What this task involves
Among the lines below, how many have the string "accomplish" in them? Only the number is wanted.

Items listed in a dataset
════════

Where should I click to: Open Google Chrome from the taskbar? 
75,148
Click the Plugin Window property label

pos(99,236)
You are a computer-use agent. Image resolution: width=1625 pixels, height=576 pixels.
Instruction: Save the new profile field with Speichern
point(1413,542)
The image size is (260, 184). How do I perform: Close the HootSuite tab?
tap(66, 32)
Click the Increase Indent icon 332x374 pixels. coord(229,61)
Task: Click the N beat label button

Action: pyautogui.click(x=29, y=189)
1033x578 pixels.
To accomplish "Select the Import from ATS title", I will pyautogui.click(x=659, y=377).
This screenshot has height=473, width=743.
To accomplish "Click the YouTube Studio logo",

════════

Exercise output
2